#5601 closed enhancement (fixed)
Log templates from mmCIF files for theoretical models
Reported by: | Owned by: | pett | |
---|---|---|---|
Priority: | moderate | Milestone: | |
Component: | Structure Comparison | Version: | |
Keywords: | Cc: | Tom Goddard | |
Blocked By: | Blocking: | ||
Notify when closed: | Platform: | all | |
Project: | ChimeraX |
Description
Ben is interested in being able to show template sequence alignments, template structures, and scores for theoretical models from ModBase and possibly other sources such as the Model Archive database and AlphaFold models. Maybe this mmCIF table info with links could be logged in a table when the file is opened.
Begin forwarded message:
From: Ben Webb via ChimeraX-users <chimerax-users@…>
Subject: [chimerax-users] Any interest in reading ModelArchive metadata from mmCIF files?
Date: November 12, 2021 at 10:20:19 AM PST
To: ChimeraX Users Help <chimerax-users@…>
Reply-To: Ben Webb
Do you have any plans to extend ChimeraX's mmCIF reader to parse and display metadata on theoretical models, such as quality scores or the alignments to template structures?
The folks at PDB have recently done a lot of work to standardize this metadata in the MA mmCIF dictionary:
https://mmcif.wwpdb.org/dictionaries/mmcif_ma.dic/Index/
The dictionary has already been adopted by ModelArchive (e.g.
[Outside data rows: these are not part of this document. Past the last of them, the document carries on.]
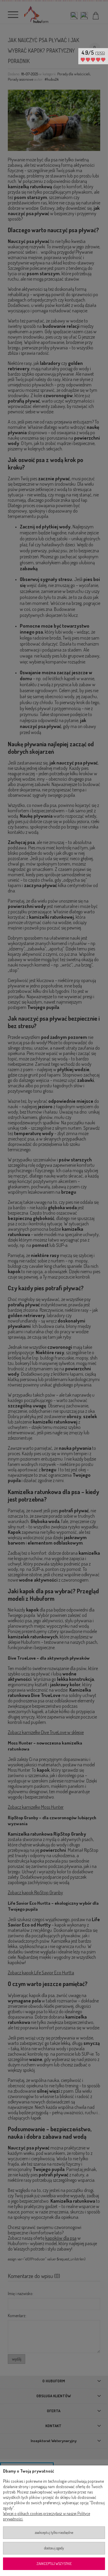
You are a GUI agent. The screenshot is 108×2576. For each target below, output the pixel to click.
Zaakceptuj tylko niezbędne (54, 2532)
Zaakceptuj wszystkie (54, 2563)
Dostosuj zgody (54, 2548)
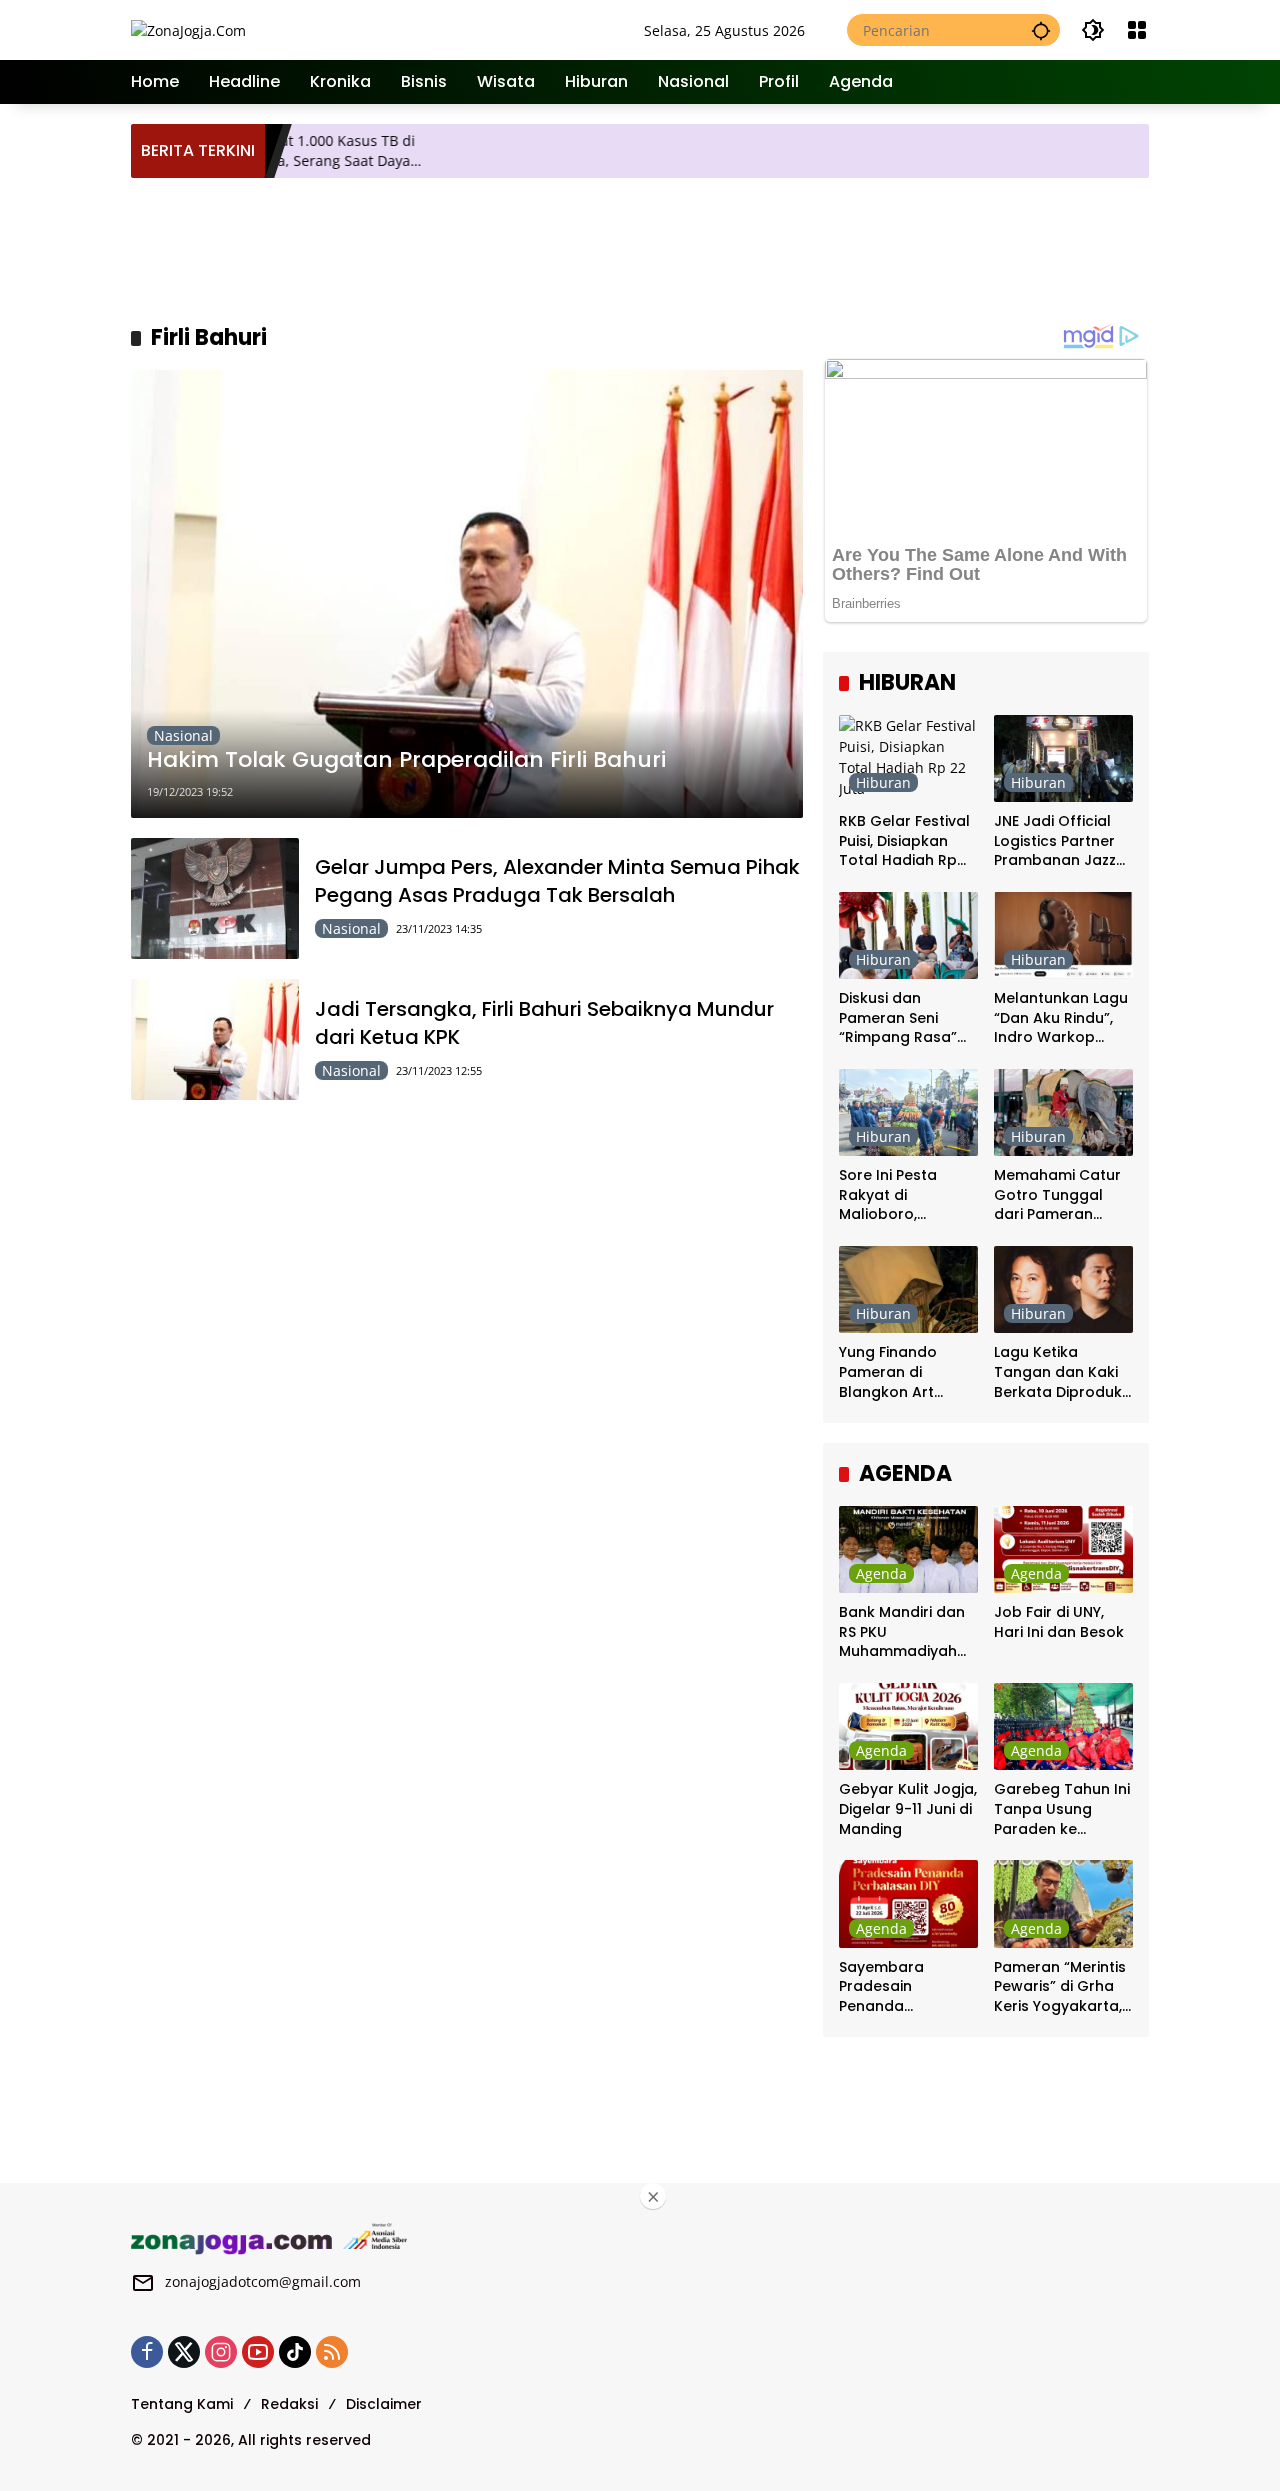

AlphaFold2 models) and by ModBase (Modeller models) and I believe that other repositories such as SwissModel are also moving in that direction. See e.g. mmCIF downloads at
https://www.modelarchive.org/doi/10.5452/ma-bak-cepc-0250
https://modbase.compbio.ucsf.edu/modbase-cgi/model_search.cgi?databaseID=Q12321
(My ulterior motive: we've previously built Chimera web data files to download a ModBase model and the accompanying alignment, and display them in Chimera; now that this data is embedded in the mmCIF file, in principle ChimeraX could do this itself in a less clunky and not ModBase-specific fashion.)
Ben
Change History (12)
comment:1 by , 4 years ago
comment:2 by , 4 years ago
Status: | assigned → accepted |
---|
comment:3 by , 4 years ago
I have a question. For any particular model structure, is there only one template? Looking at the mmCIF dictionary, it seems like it has to be, but I want to make sure I'm not misunderstanding something.
comment:4 by , 4 years ago
Status: | accepted → feedback |
---|
To get the ball rolling, tomorrow's build will show the template-target alignment if you open a Modbase mmCIF file. So in addition to my previous question, I'd like to know the immediate next steps you'd want to see to get to the information you are interested in, plus desired improvements to what I've already done. Also, should the alignment immediately show up (current behavior), or should there be a link in the log to show the alignment?
follow-up: 5 comment:5 by , 4 years ago
On 1/19/22 4:45 PM, ChimeraX wrote:> I have a question. For any particular model structure, is there only one Disclaimer: I didn't develop the MA mmCIF dictionary (this was a collaboration between PDB and the MA folks) although I did review it. You can certainly have multiple templates for a given alignment (although all ModBase models are single-chain single-template models). This would result in multiple lines in the _ma_alignment_details loop with the same alignment_id but different template_segment_id/target_asym_id pairs. The only issue is that the _ma_alignment table doesn't provide enough information to uniquely identify the template in this case (see https://github.com/ihmwg/MA-dictionary/issues/4) BTW, my understanding is that the SwissModel repository folks plan to also use this dictionary for their mmCIF models in the near future. Ben
comment:6 by , 4 years ago
It was exactly the lack of a template_segment_id in the _ma_alignment data that misled me to think that there could only be one template. Without that info, the only name I can put next to the sequence is "template" -- not very informative.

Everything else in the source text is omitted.